• [What to work on]
Going through the entries, how many lines include the string "Open"? Answer only with the number.

• [Data section]
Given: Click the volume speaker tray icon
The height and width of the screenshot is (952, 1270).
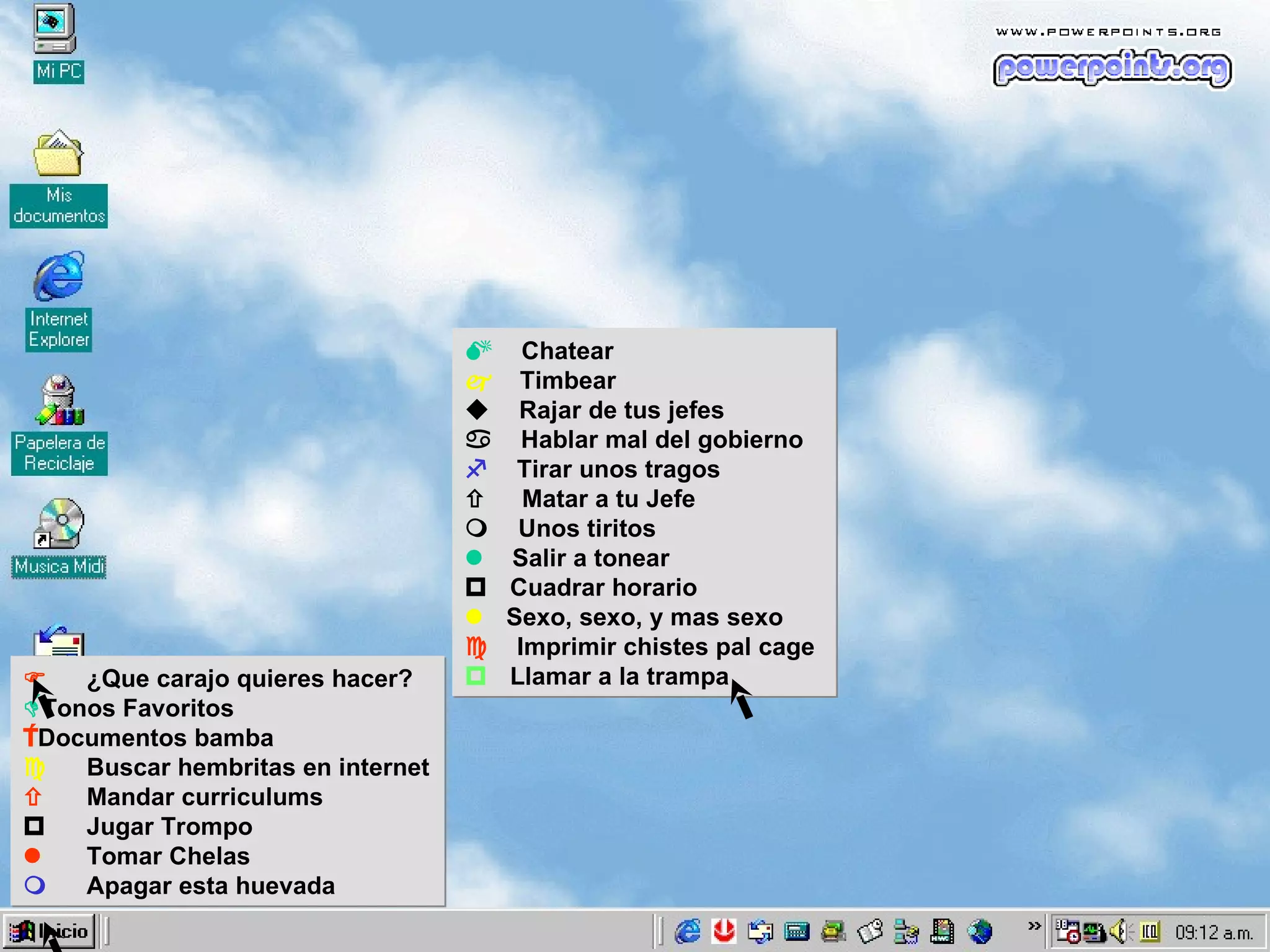Looking at the screenshot, I should tap(1119, 932).
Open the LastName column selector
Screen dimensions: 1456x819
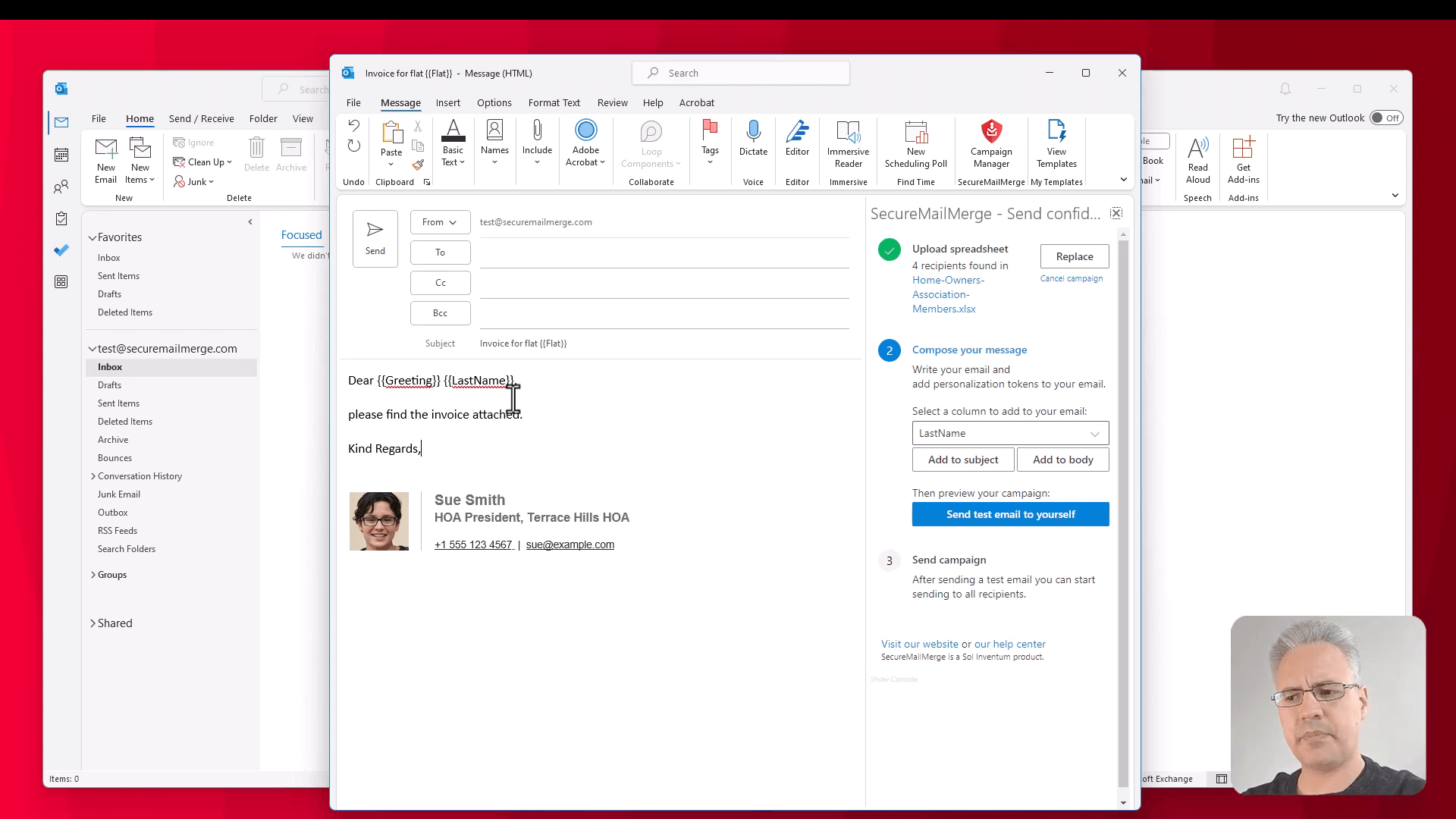[1009, 433]
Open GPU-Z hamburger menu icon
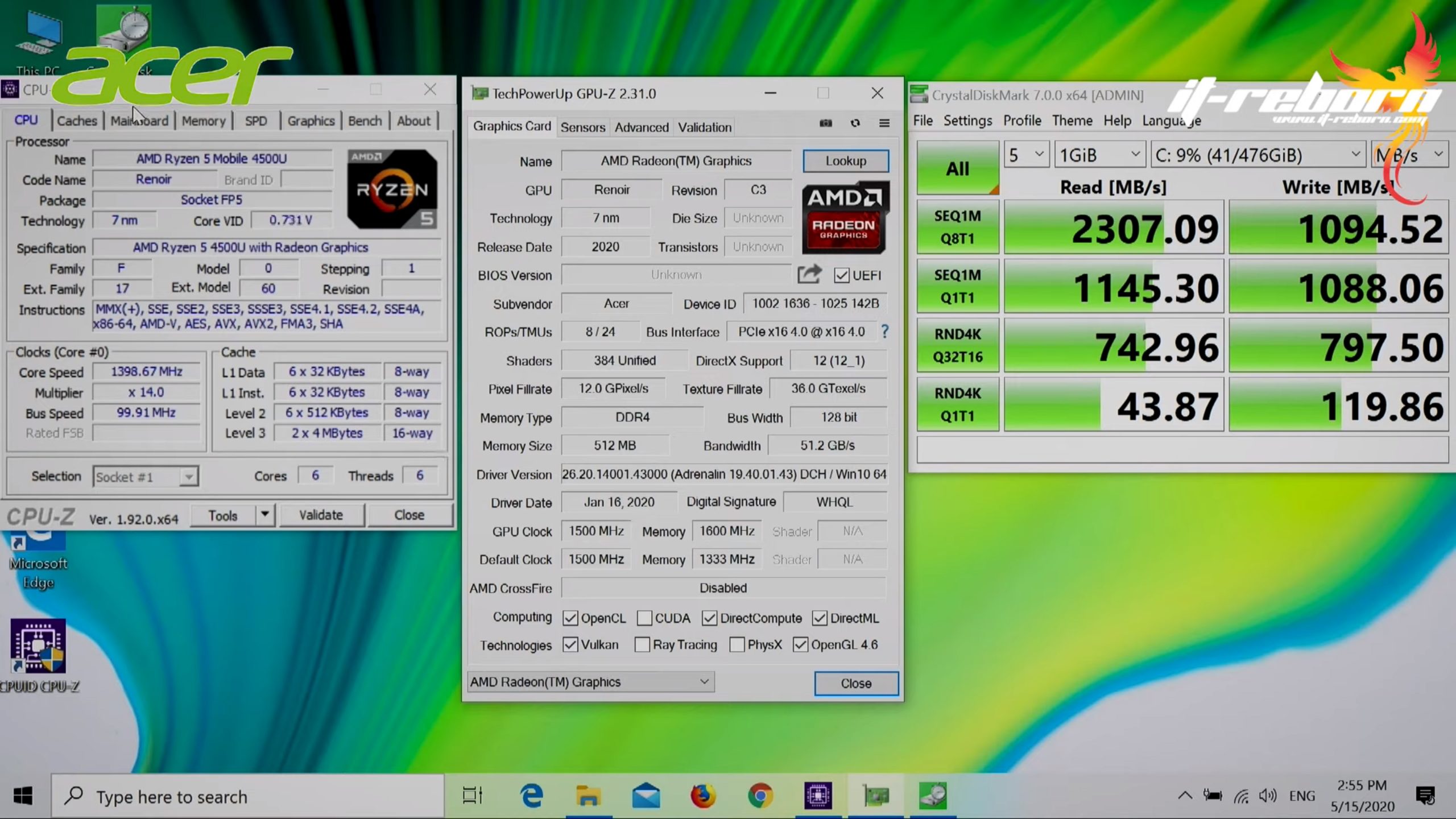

• [Result of the task]
2